-- Data records --
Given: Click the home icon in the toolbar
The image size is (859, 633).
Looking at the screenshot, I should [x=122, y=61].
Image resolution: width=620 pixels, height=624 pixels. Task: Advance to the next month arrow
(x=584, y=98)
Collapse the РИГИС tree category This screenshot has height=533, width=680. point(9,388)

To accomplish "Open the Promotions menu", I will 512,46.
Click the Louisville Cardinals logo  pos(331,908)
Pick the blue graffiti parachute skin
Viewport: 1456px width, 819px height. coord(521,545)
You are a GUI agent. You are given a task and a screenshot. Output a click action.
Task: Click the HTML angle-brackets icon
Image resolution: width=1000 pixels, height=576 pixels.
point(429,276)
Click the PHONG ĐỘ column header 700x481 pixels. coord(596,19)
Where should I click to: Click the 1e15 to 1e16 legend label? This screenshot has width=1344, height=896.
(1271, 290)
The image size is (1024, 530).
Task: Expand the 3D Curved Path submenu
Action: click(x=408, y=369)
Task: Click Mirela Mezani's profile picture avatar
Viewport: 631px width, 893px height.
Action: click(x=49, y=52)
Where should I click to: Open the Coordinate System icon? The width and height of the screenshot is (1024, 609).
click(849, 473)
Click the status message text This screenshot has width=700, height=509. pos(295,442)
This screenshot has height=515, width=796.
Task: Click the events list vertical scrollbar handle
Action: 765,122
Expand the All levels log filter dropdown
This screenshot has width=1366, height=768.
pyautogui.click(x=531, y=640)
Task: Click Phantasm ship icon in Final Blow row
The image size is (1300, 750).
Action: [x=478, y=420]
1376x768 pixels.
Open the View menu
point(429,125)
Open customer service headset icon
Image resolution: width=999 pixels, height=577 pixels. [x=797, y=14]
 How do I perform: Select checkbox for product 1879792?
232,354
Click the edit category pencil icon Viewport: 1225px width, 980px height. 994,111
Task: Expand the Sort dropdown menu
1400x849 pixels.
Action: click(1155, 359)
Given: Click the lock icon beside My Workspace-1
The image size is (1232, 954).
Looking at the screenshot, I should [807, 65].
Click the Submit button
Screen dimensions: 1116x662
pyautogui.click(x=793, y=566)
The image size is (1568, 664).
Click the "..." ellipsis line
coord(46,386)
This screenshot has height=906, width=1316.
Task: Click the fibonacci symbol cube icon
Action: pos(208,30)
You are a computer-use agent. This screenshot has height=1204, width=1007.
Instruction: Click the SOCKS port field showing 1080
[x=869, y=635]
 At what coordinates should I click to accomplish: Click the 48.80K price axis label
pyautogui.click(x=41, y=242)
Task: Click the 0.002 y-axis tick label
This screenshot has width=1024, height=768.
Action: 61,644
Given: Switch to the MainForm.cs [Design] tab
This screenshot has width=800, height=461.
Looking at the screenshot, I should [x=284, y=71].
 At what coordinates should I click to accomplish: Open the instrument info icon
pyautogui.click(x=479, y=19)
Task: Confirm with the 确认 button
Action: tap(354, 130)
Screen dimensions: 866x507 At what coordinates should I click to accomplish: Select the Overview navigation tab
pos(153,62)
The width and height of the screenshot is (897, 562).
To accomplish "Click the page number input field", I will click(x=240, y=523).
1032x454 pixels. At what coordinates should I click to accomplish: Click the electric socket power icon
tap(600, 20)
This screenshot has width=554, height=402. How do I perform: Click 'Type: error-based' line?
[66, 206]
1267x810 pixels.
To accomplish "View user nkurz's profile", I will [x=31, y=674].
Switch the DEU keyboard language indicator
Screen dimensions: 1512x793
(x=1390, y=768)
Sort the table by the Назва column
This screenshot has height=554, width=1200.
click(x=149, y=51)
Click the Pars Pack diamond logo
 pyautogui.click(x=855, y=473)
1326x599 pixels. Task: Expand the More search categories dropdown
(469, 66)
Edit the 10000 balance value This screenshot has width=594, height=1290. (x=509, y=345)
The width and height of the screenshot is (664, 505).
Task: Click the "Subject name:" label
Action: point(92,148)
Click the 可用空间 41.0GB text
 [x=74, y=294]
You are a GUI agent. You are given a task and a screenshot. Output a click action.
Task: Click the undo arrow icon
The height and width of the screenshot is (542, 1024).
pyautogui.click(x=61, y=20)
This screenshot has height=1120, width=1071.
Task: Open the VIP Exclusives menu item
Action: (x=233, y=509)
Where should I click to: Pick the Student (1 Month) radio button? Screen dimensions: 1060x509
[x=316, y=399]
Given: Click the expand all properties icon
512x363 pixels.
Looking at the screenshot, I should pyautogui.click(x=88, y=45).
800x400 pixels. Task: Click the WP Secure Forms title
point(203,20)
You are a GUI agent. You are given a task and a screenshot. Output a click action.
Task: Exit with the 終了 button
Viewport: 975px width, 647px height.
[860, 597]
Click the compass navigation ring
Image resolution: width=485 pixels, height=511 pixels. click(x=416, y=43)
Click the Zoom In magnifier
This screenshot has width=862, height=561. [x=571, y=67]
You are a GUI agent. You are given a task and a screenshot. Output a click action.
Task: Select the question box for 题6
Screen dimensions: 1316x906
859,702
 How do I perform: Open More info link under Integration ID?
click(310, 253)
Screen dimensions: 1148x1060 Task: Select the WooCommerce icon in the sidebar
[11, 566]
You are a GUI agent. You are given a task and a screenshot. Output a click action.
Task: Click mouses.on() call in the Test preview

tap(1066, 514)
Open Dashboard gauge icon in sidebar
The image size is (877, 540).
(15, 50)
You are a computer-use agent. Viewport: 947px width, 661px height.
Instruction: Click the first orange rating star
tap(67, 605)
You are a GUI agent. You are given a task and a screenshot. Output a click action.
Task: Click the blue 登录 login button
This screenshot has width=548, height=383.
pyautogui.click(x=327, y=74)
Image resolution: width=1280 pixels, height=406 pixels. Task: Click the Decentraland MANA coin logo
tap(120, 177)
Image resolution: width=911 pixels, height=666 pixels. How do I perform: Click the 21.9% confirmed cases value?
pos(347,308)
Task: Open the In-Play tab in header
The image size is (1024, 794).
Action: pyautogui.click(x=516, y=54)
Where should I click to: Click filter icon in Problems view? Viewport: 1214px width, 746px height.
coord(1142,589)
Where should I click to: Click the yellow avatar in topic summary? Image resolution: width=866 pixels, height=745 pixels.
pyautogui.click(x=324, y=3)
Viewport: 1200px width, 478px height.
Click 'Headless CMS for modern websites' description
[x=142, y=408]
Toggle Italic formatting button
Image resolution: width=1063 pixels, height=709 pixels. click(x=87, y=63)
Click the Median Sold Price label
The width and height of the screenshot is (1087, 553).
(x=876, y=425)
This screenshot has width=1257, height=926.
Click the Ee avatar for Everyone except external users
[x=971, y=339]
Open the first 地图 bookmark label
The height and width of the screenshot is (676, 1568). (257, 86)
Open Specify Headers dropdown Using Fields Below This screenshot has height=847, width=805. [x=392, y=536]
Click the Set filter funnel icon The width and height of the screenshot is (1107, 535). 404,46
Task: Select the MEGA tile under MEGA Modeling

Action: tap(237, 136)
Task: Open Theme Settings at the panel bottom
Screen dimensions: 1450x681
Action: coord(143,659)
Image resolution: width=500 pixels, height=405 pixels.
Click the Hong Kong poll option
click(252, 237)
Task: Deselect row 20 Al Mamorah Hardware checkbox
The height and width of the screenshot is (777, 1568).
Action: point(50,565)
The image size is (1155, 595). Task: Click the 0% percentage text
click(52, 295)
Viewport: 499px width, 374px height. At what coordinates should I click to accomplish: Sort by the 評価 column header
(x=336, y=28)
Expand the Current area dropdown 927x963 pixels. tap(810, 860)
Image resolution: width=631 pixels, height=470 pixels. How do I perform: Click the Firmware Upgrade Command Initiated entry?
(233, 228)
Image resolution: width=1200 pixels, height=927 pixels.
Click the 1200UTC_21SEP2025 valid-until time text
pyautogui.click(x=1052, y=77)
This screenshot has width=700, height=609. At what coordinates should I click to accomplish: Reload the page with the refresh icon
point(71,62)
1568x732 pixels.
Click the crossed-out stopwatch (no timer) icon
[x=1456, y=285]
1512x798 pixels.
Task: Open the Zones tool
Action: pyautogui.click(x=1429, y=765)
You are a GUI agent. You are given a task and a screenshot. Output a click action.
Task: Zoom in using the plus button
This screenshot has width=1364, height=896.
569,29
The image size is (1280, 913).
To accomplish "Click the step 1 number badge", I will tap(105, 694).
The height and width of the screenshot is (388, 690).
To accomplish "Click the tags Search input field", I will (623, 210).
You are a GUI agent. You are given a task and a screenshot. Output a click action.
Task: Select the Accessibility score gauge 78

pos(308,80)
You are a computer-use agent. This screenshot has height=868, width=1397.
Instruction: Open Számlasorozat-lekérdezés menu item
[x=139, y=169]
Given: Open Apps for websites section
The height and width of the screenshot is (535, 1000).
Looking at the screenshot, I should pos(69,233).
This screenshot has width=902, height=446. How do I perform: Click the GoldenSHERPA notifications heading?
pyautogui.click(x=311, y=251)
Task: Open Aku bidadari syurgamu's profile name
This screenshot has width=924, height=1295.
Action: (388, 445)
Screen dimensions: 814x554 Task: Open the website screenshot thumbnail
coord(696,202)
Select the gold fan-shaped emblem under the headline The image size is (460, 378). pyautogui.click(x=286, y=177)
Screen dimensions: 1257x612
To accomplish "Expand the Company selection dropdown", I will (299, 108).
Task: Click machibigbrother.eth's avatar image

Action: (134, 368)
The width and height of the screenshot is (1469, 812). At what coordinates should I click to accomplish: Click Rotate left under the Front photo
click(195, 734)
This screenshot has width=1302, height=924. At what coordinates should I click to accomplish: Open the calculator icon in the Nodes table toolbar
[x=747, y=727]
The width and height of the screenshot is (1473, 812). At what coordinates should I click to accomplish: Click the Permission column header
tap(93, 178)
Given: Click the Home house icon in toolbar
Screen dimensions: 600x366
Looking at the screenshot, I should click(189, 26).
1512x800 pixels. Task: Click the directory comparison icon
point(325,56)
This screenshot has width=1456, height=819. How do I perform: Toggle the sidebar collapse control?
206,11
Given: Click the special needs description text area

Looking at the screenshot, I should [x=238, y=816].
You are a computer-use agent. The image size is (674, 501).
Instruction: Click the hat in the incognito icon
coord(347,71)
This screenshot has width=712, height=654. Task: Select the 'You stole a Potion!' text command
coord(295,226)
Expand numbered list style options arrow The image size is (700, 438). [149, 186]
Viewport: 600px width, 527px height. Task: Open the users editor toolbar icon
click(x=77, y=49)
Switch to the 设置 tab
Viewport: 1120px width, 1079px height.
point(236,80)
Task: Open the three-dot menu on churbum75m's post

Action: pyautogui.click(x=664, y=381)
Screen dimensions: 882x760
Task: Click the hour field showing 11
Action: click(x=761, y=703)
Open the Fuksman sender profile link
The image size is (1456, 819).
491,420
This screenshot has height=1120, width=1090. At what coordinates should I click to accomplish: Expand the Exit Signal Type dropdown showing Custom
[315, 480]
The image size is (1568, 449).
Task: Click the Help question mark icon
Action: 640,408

-- Exercise details --
Count the lines above that contain "will" and reply with the figure alone.

-- Solution below --
6